Bizi Hatırla
“BİZİ HATIRLA” Bir Çağan Irmak Klasiği
KANLI BİR SABAHA GÜNAYDIN..
Geçmiş yüzyıllarda savaş meydanlarında akan kan bu çağda artık küçük odalarımıza kadar girip o sımsıcak olması gereken halılarımızın üzerine dökülüyor, biz istiyoruz bunu, kan görmeye doyamıyoruz. Vampirler gibi emiyoruz birbirimizin kanını. Kanın en çok gövdeyi götürdüğü dizi filmler en çok seyirciyi topluyor. Odalarımıza girdiği halde bu kan hasreti bitip tükenmek bilmiyor…

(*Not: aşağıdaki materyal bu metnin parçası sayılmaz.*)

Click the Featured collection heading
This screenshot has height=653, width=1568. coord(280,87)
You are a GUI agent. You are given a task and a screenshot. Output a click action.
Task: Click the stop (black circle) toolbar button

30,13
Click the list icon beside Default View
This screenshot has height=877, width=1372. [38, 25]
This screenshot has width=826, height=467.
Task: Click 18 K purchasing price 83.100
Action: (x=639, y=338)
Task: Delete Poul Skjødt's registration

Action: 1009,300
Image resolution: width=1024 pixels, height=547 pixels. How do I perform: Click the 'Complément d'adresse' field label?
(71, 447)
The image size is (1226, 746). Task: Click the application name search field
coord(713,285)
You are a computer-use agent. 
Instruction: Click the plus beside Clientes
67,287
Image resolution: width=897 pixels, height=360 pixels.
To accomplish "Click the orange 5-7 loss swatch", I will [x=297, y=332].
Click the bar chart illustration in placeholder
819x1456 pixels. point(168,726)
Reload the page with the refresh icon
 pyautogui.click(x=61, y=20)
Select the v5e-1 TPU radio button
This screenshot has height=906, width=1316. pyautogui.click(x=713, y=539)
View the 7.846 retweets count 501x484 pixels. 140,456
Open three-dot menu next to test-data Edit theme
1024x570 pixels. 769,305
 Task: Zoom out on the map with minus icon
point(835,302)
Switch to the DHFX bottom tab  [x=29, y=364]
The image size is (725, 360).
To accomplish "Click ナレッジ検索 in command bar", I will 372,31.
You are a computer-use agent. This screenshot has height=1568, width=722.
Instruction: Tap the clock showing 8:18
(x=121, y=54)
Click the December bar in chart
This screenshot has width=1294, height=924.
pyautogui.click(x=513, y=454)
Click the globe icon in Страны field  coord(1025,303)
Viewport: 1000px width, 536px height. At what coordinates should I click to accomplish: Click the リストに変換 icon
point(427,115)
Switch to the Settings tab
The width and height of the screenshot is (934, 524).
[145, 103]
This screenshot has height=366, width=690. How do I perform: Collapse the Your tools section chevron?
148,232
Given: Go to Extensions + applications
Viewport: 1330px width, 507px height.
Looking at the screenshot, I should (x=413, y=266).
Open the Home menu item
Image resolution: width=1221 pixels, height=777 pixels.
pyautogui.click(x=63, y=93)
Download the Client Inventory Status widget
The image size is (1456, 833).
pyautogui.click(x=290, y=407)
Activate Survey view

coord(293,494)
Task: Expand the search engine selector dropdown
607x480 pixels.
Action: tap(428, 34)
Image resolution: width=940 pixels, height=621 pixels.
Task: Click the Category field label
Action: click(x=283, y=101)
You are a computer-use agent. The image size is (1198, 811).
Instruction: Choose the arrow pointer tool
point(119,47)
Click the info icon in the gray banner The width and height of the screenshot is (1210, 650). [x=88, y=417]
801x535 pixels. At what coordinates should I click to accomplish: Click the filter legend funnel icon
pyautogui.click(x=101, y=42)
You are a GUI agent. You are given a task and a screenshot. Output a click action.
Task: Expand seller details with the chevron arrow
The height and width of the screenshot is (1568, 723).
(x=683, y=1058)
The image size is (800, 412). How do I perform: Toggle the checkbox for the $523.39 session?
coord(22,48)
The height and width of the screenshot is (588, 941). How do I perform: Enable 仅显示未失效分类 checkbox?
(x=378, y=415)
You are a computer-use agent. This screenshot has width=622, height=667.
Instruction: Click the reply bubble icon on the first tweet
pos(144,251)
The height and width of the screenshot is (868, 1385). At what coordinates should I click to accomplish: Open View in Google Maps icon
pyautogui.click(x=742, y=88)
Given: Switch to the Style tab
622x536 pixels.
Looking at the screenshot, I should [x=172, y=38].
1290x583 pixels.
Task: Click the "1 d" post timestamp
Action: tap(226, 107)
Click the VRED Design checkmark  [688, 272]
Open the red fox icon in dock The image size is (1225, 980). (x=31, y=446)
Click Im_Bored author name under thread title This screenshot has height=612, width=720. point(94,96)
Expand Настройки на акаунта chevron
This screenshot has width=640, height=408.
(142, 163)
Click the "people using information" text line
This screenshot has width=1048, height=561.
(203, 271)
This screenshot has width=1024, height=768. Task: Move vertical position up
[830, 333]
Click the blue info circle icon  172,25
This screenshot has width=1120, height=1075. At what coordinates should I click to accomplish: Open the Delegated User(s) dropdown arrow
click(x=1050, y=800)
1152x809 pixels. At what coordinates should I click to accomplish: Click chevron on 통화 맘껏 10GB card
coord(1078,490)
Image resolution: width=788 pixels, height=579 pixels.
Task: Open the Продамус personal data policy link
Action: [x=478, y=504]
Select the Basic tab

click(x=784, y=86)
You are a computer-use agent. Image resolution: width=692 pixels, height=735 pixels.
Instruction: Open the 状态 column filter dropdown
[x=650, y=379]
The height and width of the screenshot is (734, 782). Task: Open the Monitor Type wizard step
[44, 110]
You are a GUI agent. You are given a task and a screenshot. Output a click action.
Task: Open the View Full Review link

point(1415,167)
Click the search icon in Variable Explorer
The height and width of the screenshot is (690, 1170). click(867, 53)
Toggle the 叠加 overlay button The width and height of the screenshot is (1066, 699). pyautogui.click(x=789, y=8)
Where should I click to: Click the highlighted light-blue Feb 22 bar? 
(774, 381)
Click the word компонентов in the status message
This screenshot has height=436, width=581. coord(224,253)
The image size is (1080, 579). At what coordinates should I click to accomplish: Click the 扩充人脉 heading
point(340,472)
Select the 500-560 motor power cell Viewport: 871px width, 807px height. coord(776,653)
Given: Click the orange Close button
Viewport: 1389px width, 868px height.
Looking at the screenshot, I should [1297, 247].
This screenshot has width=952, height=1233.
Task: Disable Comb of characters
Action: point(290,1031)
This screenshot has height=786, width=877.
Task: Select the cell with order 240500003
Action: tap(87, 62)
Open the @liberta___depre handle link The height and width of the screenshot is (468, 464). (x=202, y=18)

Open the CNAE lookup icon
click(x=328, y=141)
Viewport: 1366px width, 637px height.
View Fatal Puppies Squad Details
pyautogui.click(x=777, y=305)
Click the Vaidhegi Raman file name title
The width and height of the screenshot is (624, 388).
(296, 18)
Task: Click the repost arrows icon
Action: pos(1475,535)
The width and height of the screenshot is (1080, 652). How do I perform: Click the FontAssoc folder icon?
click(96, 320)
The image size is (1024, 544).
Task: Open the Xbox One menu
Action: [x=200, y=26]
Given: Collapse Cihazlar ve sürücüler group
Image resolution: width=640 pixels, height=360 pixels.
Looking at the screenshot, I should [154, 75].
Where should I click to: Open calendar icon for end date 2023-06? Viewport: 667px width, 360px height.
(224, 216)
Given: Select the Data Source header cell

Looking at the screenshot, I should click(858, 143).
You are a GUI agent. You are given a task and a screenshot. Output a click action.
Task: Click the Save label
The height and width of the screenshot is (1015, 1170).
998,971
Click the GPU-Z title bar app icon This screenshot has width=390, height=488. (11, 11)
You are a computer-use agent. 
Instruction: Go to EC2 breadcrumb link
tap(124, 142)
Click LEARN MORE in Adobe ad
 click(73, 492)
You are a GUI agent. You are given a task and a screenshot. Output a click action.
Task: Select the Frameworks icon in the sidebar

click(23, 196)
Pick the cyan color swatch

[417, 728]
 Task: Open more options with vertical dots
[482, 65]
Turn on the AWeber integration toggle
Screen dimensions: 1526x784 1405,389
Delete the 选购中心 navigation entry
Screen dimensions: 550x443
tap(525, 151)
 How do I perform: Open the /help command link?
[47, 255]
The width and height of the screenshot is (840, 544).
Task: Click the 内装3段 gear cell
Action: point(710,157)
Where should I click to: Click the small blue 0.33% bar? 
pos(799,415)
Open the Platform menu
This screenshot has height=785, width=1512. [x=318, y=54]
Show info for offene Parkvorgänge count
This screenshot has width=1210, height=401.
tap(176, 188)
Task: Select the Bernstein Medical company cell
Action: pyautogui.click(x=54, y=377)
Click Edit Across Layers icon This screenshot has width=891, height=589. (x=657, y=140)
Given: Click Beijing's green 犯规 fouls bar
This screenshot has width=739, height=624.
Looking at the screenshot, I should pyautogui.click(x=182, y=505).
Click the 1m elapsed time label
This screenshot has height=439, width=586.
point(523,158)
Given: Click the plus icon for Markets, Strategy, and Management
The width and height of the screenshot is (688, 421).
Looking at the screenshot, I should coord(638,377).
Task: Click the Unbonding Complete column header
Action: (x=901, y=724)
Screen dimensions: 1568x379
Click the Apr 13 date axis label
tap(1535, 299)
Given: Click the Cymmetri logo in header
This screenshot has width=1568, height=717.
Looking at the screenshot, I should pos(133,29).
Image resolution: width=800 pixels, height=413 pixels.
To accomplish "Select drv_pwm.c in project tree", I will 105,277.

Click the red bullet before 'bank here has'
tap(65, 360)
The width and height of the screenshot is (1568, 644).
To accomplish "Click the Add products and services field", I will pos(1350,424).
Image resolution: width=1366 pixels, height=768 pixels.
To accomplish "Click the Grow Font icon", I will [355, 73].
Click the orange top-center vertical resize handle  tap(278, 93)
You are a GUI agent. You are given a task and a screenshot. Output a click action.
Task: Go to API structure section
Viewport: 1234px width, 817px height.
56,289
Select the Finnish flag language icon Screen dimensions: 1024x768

Çağan Irmak diyor ki biz insan olarak bu kanda boğuluyoruz, canlara yönelelim, bulduğumuz sıcak canların gölgesine sığınalım, ancak o zaman nefes alırız, mutlu oluruz….
İzmir’in Foça ilçesinde küçük yaşta annesini kaybeden Kaan’ı (acaba kan simgesinin karşılığı olarak mı Kaan ismi kullanıldı?) terzi olan babası büyütür, ona her zaman yardımcı olan gönül dostu Sumru Yavrucak’ın da Kaan’ın üzerinde emeği büyüktür. Üniversite eğitimini görsel medya üzerinde tamamlayan Kaan atlayıp İstanbul’a gelir ve ayakta kalabilmek için delicesine çalışır; sinsiliğin, birbirinin üzerine basmanın, ruhsuzlaşmanın hayat bulduğu medya alanında da başka türlü ayakta durmanın mümkünatı yoktur…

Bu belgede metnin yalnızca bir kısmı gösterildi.